Python 3 - How to properly setup this multiprocess

2019-08-02 07:32发布

问题:

I have a file with like 10,000 rows, each row represents parameters to a download job. I have like 5 custom downloaders. Each job can take anywhere from 5 seconds to 2 minutes. How would I create something that iterates through the 10,000 rows, assigning each job to a downloader if that downloader isn't currently working?

EDIT:

The difficult part for me is that each Downloader is an instance of a class, and the differences between the instances are the port_numbers I specify when I instantiate each of the 5 Downloader objects. So I have a = Downloader(port_number=7751) ... e = Downloader(port_number=7755). Then, if I were to use a Downloader I would do a.run(row).

How do I define the workers as these a, b, c, d, e rather than a downloader function?

回答1:

There are many ways to do it - the simplest way would be to just use multiprocessing.Pool and let it organize the workers for you - 10k rows is not all that much, let's say that an average URL is even a full kilobyte long it will still take only 10MB of memory and memory is cheap.

So, just read the file in memory and map it to multiprocessing.Pool to do your bidding:

from multiprocessing import Pool

def downloader(param):  # our downloader process
    # download code here
    # param will hold a line from your file (including newline at the end, strip before use)
    # e.g. res = requests.get(param.strip())
    return True  # lets provide some response back

if __name__ == "__main__":  # important protection for cross-platform use

    with open("your_file.dat", "r") as f:  # open your file
        download_jobs = f.readlines()  # store each line in a list

    download_pool = Pool(processes=5)  # make our pool use 5 processes
    responses = download_pool.map(downloader, download_jobs)  # map our data, line by line
    download_pool.close()  # lets exit cleanly
    # you can check the responses for each line in the `responses` list

You can also use threading instead of multiprocessing (or multiprocessing.pool.ThreadPool as a drop-in replacement for this) to do everything within a single process if you need shared memory. A single thread is more than enough for download purposes unless you're doing additional processing.

UPDATE

If you want your downloaders to run as class instances, you can transform the downloader function into a factory for your Downloader instances, and then just pass what you need to instantiate those instances alongside your URLs. Here is a simple Round-Robin approach:

from itertools import cycle
from multiprocessing import Pool

class Downloader(object):

    def __init__(self, port_number=8080):
        self.port_number = port_number

    def run(self, url):
        print("Downloading {} on port {}".format(url, self.port_number))

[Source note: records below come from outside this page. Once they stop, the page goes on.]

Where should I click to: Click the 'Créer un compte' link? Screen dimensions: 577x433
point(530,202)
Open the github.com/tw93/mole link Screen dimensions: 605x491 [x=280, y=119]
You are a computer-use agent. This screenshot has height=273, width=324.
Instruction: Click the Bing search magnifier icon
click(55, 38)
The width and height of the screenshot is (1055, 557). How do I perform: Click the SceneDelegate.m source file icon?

def init_downloader(params):  # our downloader initializator
    downloader = Downloader(**params[0])  # instantiate our downloader
    downloader.run(params[1])  # run our downloader
    return True  # you can provide your

if __name__ == "__main__":  # important protection for cross-platform use

    downloader_params = [  # Downloaders will be initialized using these params
        {"port_number": 7751},
        {"port_number": 7851},
        {"port_number": 7951}
    ]

    downloader_cycle = cycle(downloader_params)  # use cycle for round-robin distribution
    with open("your_file.dat", "r") as f:  # open your file
        # read our file line by line and attach downloader params to it
        download_jobs = [[next(downloader_cycle), row.strip()] for row in f]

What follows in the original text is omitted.